また、支出の段階では、適切な審査が行われる必要があります。使い切っているというだけで、精算を終えていいものでは、もちろんありません。
5.概算払いについて外部監査の指摘の例
青森県平成27年3月包括外部監査報告書は、以下のような指摘がなされています。
平成25年度分委託費の支出方法について、県は、同25年4月に委託額3,712千円の全額を概算払したが、同26年4月25日付の事業完了報告書の提出を受けて、26年5月16日に事業実績を超える額2,791千円の返還を受けた。この返還額は、実に契約額の75%の金額に相当する。県の概算払の根拠として、「実施にあたり、禁煙補助剤等の購入等の経費を必要とすること」が起案書に書かれているが、イベント事業の開催時期は8月から11月にかけて行われていること、禁煙支援事業の薬剤購入は、一般の調剤薬局が自己資金で行い、後日、県薬剤師会が調剤薬局に振り込む取引になっていることから、必ずしも年度当初の全額概算払いが必要不可欠だとは思われない。委託先の運転資金の補填と見なされないよう、事業の進捗状況を見極めながら、中間払いで概算払した方が、同じ2回の事務執行であったとしても、県費の節約につながると考える。

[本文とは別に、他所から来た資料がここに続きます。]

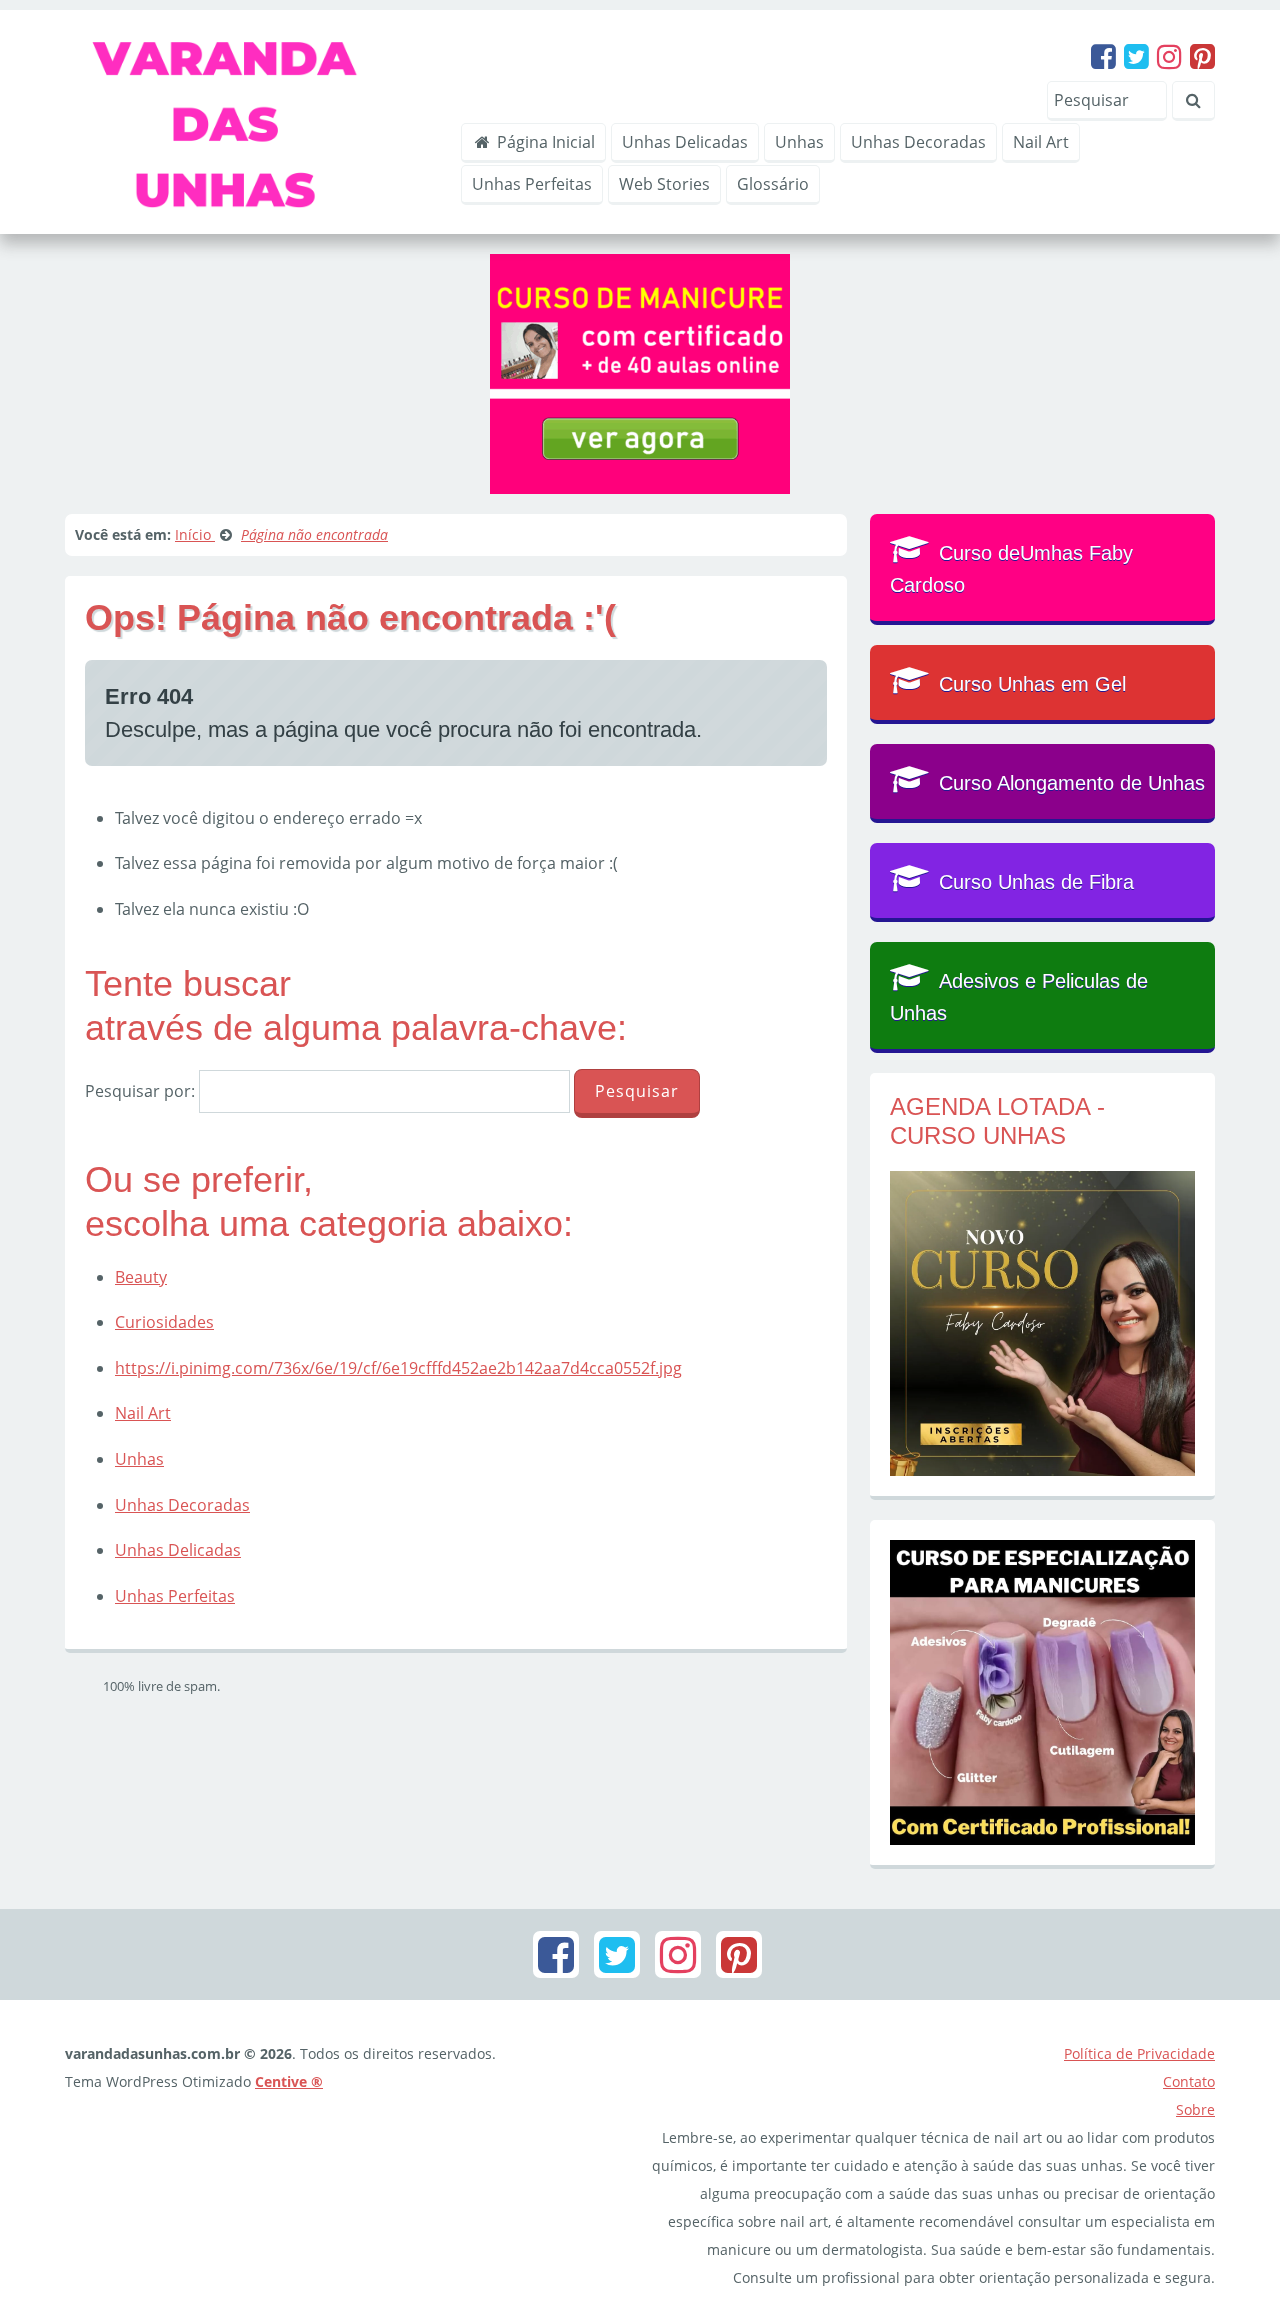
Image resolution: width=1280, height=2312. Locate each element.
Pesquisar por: (140, 1091)
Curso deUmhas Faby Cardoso (1011, 569)
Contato (1189, 2081)
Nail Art (1041, 142)
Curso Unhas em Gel (1032, 684)
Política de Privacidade (1139, 2053)
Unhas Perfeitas (532, 184)
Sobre (1195, 2109)
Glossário (773, 184)
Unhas (799, 142)
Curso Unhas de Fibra (1036, 882)
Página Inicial (544, 142)
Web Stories (664, 184)
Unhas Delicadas (685, 142)
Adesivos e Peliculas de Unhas (1019, 997)
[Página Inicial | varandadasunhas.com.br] (249, 120)
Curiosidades (164, 1322)
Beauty (141, 1277)
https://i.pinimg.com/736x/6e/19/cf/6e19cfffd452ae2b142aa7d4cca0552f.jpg (398, 1368)
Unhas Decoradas (918, 142)
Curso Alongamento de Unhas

これは、平成25年当時、「県」が「一般社団法人青森県薬剤師会」に「生活習慣サポート事業」の業務委託を行い、その委託費を支出する際に概算払を用いていたことに対する指摘です。具体的には、県下において、ママパパが禁煙補助剤を買うにあたって最初の2週間を(事業の実施者である青森県薬剤師会を通じ)県が補助するといった感じだったようです。